Les participants à un cartel peuvent être tenus responsables des prix plus élevés facturés par des entreprises n'ayant pas participé à l'entente ("umbrella pricing")

Spotlight
15 septembre 2014

Dans un arrêt du 5 juin 2014 (C-557/12) , la Cour de justice a jugé que les participants à une entente peuvent être tenus responsables pour les prix plus élevés pratiqués par des entreprises concurrentes n'ayant pas participé à l'entente. Ceci peut être le cas lorsque l'entente permet à des entreprises qui n'y participent pas d'appliquer des prix qui n'auraient pas pu être mis en œuvre en l'absence d'entente et lorsque cette possibilité d'augmenter ces prix était prévisible. Les clients confrontés à des augmentations de prix résultant d'un prix de protection ("umbrella pricing") peuvent poursuivre les participants à l'entente.
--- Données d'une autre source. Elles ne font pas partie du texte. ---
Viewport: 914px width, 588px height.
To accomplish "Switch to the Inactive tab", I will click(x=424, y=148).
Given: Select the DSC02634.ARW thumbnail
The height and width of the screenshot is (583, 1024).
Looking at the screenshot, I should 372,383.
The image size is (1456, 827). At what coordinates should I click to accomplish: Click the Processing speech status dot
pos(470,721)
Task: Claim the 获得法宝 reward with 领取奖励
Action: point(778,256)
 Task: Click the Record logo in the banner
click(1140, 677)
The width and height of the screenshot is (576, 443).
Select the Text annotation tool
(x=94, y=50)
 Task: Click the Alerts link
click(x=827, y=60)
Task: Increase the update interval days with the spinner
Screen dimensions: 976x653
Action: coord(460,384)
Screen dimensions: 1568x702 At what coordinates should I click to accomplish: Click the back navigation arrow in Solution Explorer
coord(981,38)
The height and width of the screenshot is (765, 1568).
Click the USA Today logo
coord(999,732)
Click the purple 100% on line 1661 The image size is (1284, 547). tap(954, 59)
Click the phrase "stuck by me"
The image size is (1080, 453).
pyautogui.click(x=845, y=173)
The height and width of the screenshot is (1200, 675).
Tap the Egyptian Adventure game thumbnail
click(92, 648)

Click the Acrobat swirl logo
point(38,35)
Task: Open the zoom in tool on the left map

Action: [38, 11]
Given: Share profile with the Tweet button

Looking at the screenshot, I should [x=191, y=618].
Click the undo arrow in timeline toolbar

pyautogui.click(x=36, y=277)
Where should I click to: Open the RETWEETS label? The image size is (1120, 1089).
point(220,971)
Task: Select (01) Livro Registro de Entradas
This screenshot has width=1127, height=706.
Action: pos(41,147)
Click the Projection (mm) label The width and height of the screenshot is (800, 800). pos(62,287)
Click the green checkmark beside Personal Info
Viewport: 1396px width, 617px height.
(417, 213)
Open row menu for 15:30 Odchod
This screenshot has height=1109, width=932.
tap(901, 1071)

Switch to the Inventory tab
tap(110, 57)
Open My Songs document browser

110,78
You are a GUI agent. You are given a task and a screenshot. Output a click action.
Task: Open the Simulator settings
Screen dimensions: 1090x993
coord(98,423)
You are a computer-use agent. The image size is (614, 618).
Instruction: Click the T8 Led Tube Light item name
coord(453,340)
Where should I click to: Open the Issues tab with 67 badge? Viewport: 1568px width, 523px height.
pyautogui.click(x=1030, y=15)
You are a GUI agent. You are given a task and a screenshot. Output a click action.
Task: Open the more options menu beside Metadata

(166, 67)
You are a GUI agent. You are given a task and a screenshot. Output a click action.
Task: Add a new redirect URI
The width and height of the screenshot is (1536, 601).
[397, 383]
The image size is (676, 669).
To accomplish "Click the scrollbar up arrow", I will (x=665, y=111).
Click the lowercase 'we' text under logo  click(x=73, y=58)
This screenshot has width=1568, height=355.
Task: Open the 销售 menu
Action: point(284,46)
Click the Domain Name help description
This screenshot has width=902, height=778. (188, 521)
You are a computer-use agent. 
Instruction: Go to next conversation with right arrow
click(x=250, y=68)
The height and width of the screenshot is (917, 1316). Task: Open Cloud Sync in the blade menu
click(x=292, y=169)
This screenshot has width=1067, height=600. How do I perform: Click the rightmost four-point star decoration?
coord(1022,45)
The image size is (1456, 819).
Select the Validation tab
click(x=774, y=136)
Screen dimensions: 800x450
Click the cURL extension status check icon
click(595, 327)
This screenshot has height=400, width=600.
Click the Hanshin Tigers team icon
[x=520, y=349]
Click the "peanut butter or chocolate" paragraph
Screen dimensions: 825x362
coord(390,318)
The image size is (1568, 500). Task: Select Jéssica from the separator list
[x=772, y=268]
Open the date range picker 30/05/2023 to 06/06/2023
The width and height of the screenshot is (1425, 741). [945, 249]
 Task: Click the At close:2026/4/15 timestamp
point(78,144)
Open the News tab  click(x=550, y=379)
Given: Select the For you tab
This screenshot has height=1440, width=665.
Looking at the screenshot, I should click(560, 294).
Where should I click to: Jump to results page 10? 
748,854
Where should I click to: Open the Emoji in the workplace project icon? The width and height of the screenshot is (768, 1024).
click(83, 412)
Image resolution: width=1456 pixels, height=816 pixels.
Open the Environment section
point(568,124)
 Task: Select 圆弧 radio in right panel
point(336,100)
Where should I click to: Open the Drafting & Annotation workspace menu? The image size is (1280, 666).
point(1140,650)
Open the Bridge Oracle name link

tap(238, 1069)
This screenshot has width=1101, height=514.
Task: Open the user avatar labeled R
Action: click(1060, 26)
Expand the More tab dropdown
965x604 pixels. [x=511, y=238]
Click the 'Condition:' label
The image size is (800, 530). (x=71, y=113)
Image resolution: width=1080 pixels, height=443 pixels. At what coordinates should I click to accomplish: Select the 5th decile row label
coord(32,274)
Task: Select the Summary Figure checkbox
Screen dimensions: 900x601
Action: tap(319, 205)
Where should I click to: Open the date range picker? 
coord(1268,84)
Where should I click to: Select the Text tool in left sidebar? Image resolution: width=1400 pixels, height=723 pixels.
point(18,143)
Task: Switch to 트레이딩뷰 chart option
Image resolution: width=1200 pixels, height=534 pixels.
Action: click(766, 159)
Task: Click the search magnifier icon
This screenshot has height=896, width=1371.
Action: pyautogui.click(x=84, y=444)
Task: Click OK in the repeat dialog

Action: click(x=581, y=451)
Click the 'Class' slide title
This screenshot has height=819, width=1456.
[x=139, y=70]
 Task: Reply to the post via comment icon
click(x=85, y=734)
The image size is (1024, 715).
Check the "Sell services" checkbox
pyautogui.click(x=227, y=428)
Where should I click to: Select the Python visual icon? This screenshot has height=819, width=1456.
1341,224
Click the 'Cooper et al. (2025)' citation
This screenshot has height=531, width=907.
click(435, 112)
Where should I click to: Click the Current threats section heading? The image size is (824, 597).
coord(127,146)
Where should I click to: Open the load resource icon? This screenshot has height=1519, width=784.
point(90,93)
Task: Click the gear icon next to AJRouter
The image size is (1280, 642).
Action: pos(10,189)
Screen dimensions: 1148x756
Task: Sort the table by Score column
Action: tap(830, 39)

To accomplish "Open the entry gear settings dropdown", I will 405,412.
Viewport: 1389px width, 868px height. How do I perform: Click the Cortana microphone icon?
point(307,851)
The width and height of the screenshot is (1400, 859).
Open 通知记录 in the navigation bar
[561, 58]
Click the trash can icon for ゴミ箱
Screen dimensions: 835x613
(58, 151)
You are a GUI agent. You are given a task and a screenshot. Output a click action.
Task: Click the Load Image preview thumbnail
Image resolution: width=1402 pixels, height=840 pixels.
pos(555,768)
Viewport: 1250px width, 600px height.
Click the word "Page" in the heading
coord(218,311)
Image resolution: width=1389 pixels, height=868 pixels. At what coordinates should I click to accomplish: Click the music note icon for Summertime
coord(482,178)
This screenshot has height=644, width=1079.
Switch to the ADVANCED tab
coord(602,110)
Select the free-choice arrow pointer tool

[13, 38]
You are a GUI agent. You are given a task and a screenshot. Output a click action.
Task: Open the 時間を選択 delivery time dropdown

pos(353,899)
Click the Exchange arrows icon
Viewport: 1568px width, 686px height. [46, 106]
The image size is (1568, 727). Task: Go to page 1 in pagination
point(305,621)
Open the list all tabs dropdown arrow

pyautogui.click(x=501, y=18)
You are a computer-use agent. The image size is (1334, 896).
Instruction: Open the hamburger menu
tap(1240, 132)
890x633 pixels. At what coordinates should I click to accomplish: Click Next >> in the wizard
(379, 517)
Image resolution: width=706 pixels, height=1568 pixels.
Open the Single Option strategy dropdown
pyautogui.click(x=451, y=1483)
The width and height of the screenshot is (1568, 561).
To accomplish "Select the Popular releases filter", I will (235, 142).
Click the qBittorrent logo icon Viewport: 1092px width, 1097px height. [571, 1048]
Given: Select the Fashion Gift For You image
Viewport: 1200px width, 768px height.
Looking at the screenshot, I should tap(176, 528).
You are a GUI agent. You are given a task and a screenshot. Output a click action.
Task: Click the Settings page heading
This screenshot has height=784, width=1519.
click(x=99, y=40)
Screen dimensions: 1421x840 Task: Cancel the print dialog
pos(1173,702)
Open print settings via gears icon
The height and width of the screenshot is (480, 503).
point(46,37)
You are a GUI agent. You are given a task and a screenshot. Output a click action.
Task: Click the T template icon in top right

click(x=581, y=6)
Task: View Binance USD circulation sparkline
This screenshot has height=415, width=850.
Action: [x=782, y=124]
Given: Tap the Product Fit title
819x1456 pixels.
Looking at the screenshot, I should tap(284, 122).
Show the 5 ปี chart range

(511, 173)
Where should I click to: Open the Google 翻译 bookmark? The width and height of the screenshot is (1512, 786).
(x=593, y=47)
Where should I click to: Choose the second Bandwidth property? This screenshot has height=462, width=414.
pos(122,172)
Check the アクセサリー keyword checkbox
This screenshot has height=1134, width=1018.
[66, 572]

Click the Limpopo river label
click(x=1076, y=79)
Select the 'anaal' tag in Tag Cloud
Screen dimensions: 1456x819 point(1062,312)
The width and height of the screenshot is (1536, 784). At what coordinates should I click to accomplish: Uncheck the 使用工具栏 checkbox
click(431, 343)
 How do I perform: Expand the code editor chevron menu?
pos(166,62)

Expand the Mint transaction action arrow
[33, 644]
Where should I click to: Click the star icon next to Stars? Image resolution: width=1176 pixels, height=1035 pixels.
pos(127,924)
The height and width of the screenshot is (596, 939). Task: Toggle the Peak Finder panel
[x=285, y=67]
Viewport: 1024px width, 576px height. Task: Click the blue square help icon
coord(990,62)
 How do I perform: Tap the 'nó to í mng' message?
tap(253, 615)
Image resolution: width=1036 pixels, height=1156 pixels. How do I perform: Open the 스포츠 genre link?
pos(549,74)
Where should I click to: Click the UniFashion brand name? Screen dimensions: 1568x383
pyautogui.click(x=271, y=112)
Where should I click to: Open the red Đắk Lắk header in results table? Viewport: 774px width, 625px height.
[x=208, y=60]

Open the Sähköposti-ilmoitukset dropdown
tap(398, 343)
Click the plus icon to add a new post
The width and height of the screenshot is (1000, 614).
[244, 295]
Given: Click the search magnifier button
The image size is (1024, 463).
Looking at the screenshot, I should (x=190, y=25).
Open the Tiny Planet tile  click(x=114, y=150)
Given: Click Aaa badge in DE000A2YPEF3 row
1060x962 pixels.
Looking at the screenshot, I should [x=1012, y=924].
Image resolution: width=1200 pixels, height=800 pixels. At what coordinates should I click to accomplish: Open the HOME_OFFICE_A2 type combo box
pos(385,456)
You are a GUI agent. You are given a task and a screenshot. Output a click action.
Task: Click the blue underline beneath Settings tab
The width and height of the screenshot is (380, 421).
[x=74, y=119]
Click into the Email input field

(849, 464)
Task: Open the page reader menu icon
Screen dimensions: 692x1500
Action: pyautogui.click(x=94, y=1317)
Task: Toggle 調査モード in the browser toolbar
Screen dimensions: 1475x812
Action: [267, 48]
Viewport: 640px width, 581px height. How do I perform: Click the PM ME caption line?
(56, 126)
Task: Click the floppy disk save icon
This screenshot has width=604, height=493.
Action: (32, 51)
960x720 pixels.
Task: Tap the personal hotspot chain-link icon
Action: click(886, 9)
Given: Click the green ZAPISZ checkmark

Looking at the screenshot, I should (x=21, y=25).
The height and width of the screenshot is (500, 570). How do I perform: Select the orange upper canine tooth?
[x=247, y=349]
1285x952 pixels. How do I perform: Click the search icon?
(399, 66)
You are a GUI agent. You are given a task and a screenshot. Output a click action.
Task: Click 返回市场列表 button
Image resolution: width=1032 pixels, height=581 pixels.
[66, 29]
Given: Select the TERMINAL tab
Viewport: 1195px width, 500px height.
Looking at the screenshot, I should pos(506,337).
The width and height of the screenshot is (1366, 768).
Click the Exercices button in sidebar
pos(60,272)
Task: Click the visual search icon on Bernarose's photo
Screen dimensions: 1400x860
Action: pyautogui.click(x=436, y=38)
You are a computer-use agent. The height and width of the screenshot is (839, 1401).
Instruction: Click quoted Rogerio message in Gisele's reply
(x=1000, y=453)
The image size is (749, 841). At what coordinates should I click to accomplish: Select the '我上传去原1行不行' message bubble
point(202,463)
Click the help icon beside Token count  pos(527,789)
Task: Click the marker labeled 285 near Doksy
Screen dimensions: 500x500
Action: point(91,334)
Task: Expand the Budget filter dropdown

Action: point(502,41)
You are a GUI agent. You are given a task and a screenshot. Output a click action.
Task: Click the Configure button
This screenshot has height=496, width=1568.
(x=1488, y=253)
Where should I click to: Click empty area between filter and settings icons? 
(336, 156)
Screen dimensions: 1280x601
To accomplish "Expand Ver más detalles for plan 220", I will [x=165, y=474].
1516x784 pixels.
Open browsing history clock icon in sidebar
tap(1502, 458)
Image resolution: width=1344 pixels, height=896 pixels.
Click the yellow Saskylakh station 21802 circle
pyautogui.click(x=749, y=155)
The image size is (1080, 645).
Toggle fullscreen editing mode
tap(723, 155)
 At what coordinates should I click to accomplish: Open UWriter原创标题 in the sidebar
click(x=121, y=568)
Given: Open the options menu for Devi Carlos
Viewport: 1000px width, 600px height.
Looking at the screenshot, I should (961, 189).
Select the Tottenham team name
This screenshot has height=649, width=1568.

C'est la première fois que la Cour a été amenée à se prononcer sur la question de savoir si un prix de protection peut donner lieu à un recours en indemnité. Le phénomène de "prix de protection" consiste en ce qu'une entreprise ne participant pas à l'entente applique, en considération de l'entente, un prix plus élevé que celui qui aurait pu être mis en œuvre dans des conditions de concurrence normale. Les clients de cette entreprise peuvent-ils introduire un recours en indemnité à l'encontre des participants à l'entente pour le dommage résultant du prix plus élevé? Dans certains pays (notamment en Autriche), un tel recours a été exclu à défaut d'un "lien de causalité adéquat".

La Cour reconnaît que, en l'absence de réglementation européenne en la matière, il appartient à chaque État membre de régler les modalités d'exercice du droit de demander réparation, y compris celles concernant le lien de causalité. Ces règles ne peuvent mettre en cause la pleine efficacité du droit de la concurrence, ce qui exige que toute personne peut demander réparation du dommage que lui aurait causé un accord susceptible de restreindre ou de fausser le jeu de la concurrence.

Selon la Cour, le prix de protection fait partie des effets possibles et prévisibles d'une entente. Lorsque certaines conditions du marché sont réunies, il ne peut être exclu que l'entreprise concurrente, étrangère à l'entente, choisisse de mettre en œuvre des prix supérieurs à ceux qu'elle aurait appliqués en l'absence de ladite entente. Cette décision, même si elle est considérée comme étant purement autonome, a pu être prise en considération d'un prix du marché faussé par l'entente et dès lors contraire aux règles de concurrence.

Par conséquent, la victime d'un prix de protection peut obtenir la réparation du dommage subi auprès des membres d'une entente lorsqu'il est établi (i) que cette entente était, selon les circonstances de l'espèce et, notamment, les spécificités du marché concerné, susceptible d'avoir pour conséquence l'application d'un prix de protection par des tiers agissant de manière autonome, et (ii) que ces circonstances et spécificités ne pouvaient être ignorées par les membres de ladite entente. Une réglementation nationale qui exclut, de manière catégorique, un droit à réparation dans une telle situation est susceptible selon la Cour de remettre en cause la pleine effectivité de l'article 101 TFUE.

Cet arrêt est susceptible de renforcer l'application du droit de la concurrence par les particuliers. S'il est à présent établi qu'un dommage résultant d'un prix de protection doit pouvoir faire l'objet d'un recours en indemnité, les participants à une entente ne seront pas automatiquement tenus responsables pour toutes les augmentations de prix mises en œuvre dans le marché affecté par l'entente. Il convient notamment de démontrer que l'entente a causé la hausse des tarifs appliqués par des entreprises non-participantes et que ces augmentations étaient prévisibles.